Augustin Matata Ponyo, premier ministre plutôt respectable de la République démocratique du Congo (RDC), ex-Zaïre, ne pèche-t-il pas par excès d’optimisme en croyant que des casques bleus ramèneront la paix dans son pays ? Ce qui fonde cette humeur est l’adoption le 28 mars – par les cinq membres permanents du Conseil de sécurité de l’ONU, plus les dix représentants assis là temporairement – de la résolution 2098.

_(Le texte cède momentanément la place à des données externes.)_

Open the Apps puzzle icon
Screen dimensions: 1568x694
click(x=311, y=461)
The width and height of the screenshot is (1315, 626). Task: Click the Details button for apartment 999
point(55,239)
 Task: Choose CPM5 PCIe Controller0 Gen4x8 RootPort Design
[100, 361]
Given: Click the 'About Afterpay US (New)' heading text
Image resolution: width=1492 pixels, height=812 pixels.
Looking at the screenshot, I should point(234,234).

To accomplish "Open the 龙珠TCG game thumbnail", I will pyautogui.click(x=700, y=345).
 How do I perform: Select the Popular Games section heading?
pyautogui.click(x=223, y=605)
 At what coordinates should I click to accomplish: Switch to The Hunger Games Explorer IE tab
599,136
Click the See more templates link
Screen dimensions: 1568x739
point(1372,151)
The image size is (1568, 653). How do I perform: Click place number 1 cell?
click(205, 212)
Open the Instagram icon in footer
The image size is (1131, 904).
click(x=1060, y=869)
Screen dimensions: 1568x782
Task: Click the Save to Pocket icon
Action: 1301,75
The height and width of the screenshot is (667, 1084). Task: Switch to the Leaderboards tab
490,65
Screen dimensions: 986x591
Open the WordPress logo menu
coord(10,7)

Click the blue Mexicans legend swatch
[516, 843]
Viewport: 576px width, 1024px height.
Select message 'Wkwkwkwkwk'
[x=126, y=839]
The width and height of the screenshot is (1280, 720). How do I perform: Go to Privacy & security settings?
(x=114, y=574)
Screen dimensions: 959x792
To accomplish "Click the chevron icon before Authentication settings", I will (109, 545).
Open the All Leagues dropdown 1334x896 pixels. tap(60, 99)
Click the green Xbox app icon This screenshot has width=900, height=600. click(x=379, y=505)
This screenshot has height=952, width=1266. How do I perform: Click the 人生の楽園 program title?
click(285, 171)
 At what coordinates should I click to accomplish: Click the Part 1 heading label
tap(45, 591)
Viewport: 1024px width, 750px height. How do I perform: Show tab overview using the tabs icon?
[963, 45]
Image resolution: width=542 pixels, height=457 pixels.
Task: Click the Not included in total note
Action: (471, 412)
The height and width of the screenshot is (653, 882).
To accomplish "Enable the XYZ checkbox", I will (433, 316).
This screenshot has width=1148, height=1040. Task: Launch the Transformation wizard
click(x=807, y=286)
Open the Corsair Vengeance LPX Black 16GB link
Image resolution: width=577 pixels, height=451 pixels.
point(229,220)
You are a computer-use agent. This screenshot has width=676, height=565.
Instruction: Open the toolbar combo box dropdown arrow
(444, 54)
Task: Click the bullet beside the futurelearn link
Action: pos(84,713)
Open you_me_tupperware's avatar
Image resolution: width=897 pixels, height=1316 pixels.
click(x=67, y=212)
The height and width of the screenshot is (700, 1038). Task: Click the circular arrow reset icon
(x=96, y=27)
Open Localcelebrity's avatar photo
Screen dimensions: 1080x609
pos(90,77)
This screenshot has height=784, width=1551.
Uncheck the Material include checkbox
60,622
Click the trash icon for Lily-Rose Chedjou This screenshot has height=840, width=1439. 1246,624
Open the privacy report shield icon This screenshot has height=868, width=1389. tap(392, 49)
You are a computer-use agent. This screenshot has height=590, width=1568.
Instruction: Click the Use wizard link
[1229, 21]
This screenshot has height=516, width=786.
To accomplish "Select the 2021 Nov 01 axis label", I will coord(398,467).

Elle est historique parce que l’ONU crée une force de combat chargée en l’occurrence de “mener des opérations offensives ciblées” contre les groupes d’insurgés dans l’est de la RDC. Pour Augustin Matata Ponyo, voilà donc une décision qui “pourra imposer la paix” dans cette région convoitée par ses voisins pour ses richesses minérales et mise en coupe réglée par d’innombrables milices – aux alliances volatiles – essentiellement forgées sur un critère : mon ethnie contre la tienne.
La résolution onusienne est en effet une bonne nouvelle. Poussée par le secrétaire général adjoint de l’ONU aux opérations de la paix, le Français Hervé Ladsous, elle dote la mission congolaise (Monusco) – la plus importante du monde avec 17 000 hommes déployés sur un territoire aussi étendu que l’Europe de Londres à Kiev – d’une unité combative. Autrement dit, une force réactive s’appuyant sur un mandat offensif qui trancherait avec cette passivité souvent reprochée aux casques bleus déployés de par le monde.
Mais, sans risque d’insulter l’avenir, par quel miracle ce contingent de 3 069 hommes venus du Mozambique, du Malawi, d’Afrique du Sud et de Tanzanie pourra-t-il “imposer la paix” dans l’est de la RDC où ils sont censés arriver d’ici quelques semaines ? Même équipé d’hélicoptères et d’une poignée de drones de surveillance dont on peut aussi poser la question de leur acuité visuelle au-dessus des forêts congolaises impénétrables.
UNE MULTITUDE DE GROUPES ET MICROGROUPES
A la différence de la Monusco, contrainte d’agir aux côtés de l’armée congolaise, cette nouvelle brigade d’intervention rapide pourra mener seule des interventions. Mais que pourront faire ces 3 000 hommes dans cette région “vraiment” en guerre ? Ils auront face à eux une multitude de groupes et microgroupes aux ambitions locales et aux motivations aussi variées qu’imprévisibles. Sans oublier, évidemment, l’ingérence des pays voisins – Rwanda, Ouganda pour l’est, Angola au sud, Congo au nord – qui connaissent finalement mieux le terrain que les casques bleus. La future brigade pourra sans difficulté être plus motivée et mieux entraînée que le gros des troupes onusiennes déployé depuis 1999 en RDC pour un bilan très mitigé. La dernière crise en date, l’offensive rebelle du M23 en 2012, a montré que la Monusco ne remplissait pas sa fonction première : protéger les populations civiles. La force de réaction rapide ne fera sans doute pas mieux.